::: Listed entries :::

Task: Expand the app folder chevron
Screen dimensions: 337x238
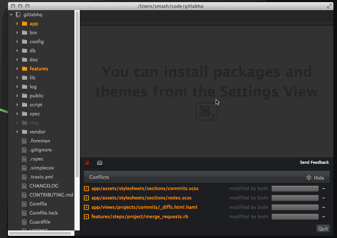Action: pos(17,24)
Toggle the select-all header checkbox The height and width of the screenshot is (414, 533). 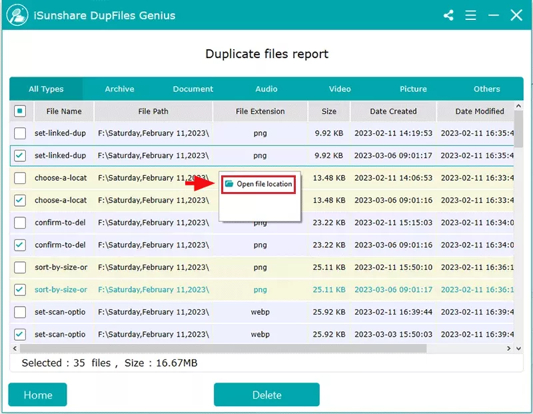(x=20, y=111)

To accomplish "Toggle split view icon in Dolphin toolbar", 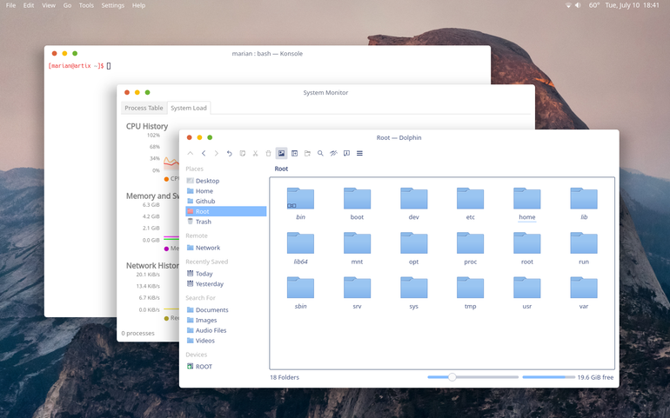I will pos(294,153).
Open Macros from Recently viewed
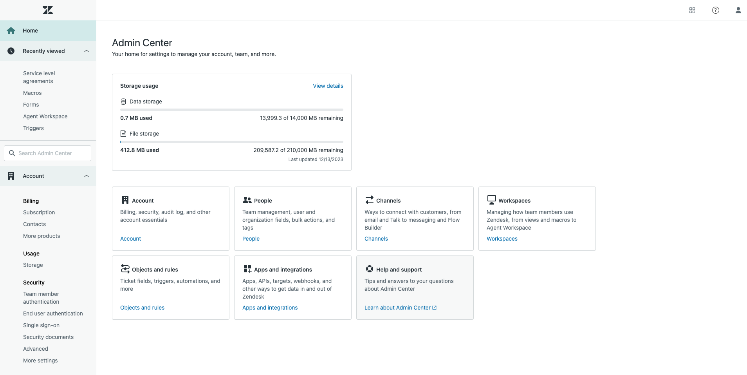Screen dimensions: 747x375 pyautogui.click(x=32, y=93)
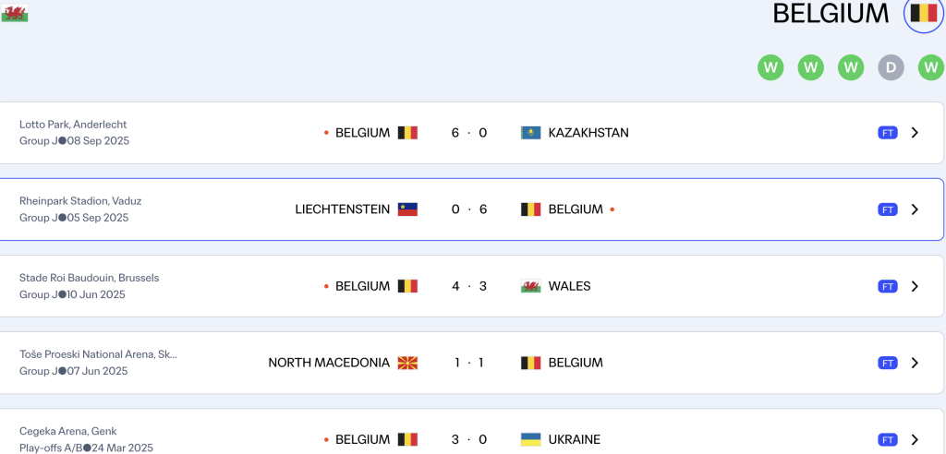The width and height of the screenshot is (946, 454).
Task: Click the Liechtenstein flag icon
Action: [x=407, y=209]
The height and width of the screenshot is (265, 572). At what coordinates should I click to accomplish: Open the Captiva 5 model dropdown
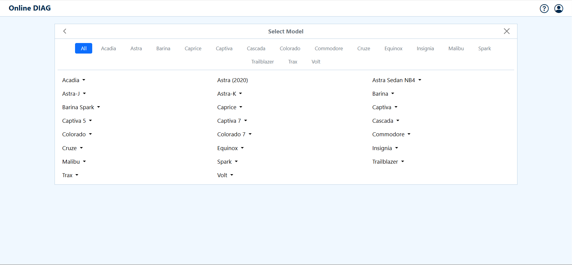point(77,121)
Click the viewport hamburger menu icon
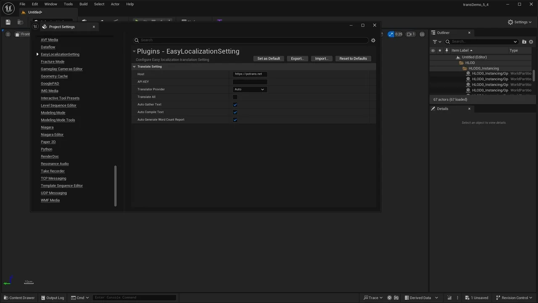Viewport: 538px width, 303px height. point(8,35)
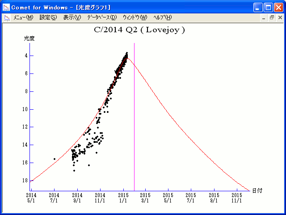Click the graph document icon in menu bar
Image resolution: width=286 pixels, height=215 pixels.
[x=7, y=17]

:::
::: Listed entries :::

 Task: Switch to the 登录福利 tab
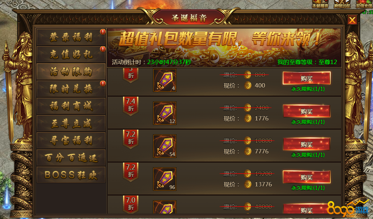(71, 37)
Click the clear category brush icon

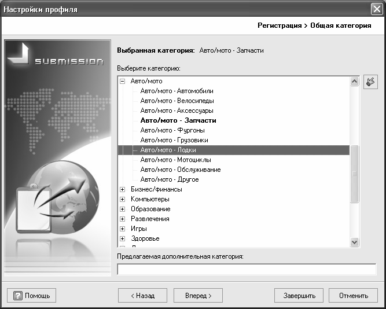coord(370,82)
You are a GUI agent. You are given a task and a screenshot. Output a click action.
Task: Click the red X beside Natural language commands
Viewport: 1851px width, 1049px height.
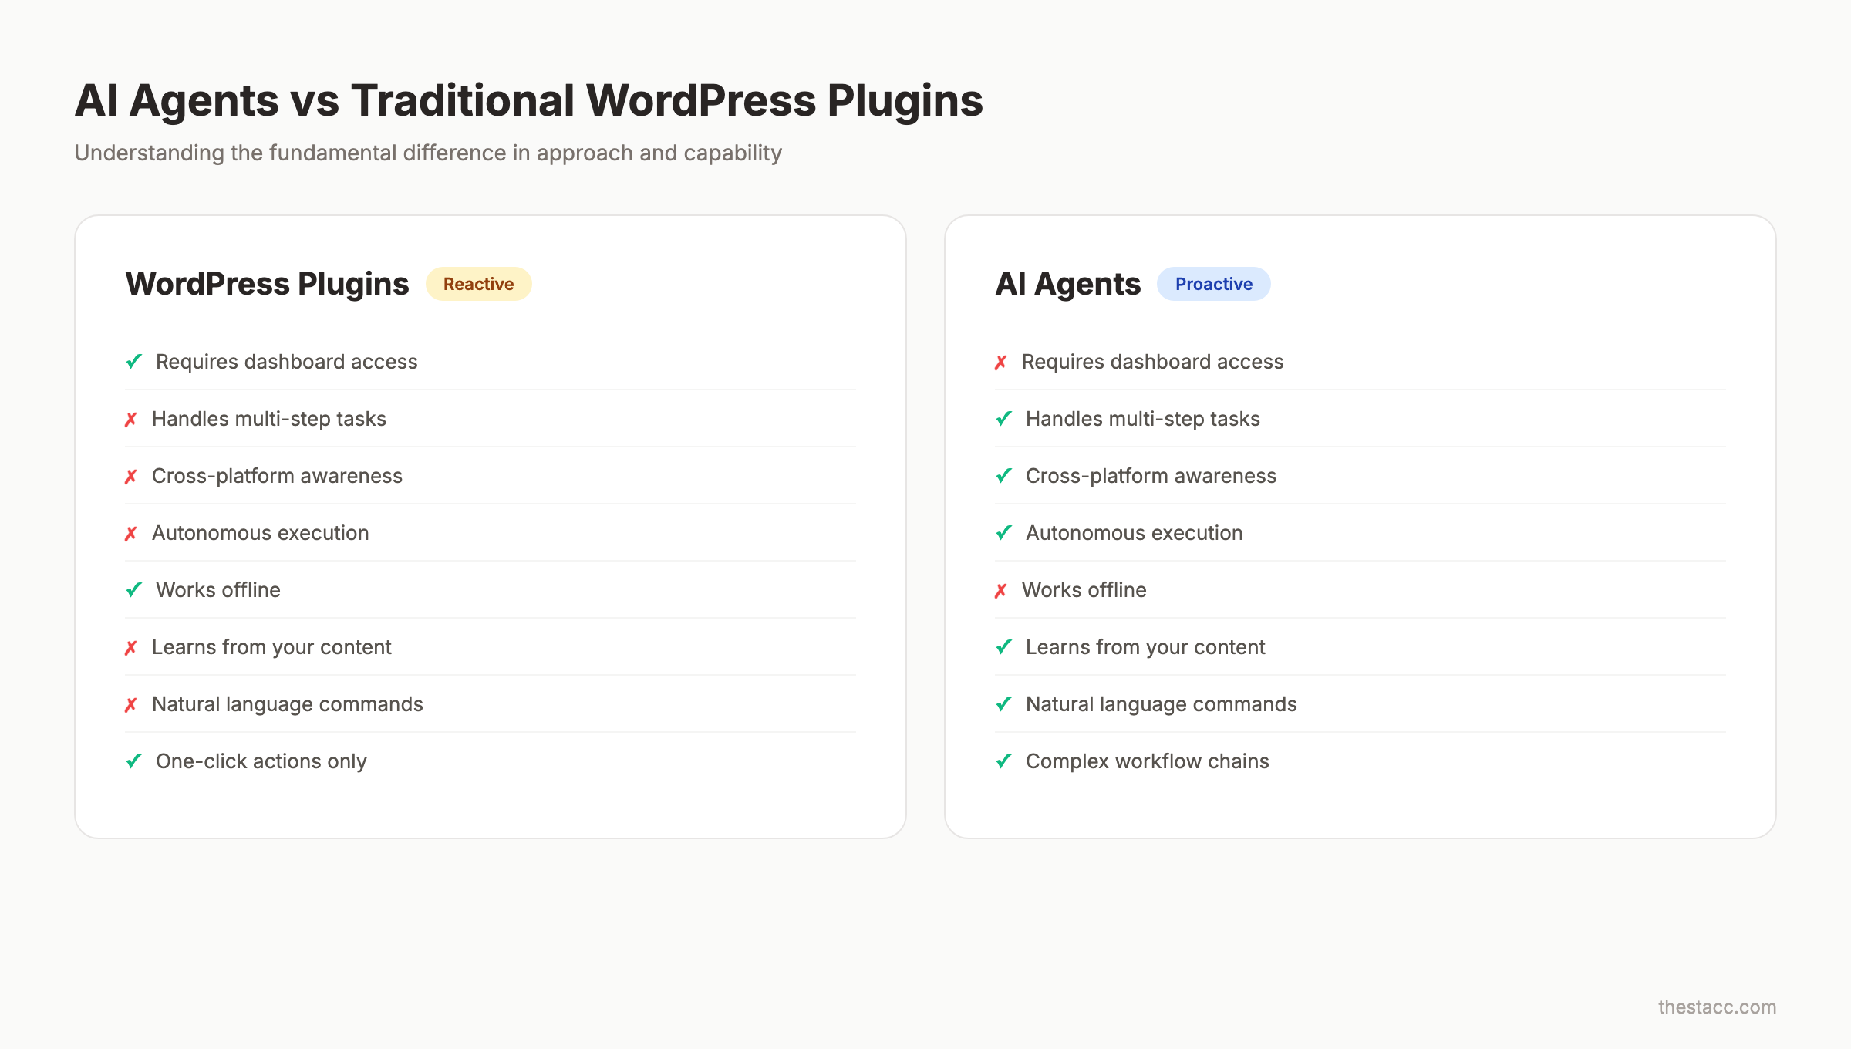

:::
::: Listed entries :::

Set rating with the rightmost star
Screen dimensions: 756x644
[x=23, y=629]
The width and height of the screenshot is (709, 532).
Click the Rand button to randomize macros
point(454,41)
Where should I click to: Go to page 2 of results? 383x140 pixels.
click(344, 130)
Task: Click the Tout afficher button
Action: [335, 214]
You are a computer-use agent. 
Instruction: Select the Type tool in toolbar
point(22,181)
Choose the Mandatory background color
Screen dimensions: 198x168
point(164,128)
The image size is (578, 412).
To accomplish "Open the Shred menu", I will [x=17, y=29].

:::

Exercise aim | Update the lines between the one holding "Set rating with the rightmost star" and the one holding "will [x=17, y=29].", inclusive, so that "Mandatory" becomes "Optional" and nothing else changes.

Written response |
Set rating with the rightmost star
Screen dimensions: 756x644
[x=23, y=629]
The width and height of the screenshot is (709, 532).
Click the Rand button to randomize macros
point(454,41)
Where should I click to: Go to page 2 of results? 383x140 pixels.
click(344, 130)
Task: Click the Tout afficher button
Action: [335, 214]
You are a computer-use agent. 
Instruction: Select the Type tool in toolbar
point(22,181)
Choose the Optional background color
Screen dimensions: 198x168
point(164,128)
The image size is (578, 412).
To accomplish "Open the Shred menu", I will [x=17, y=29].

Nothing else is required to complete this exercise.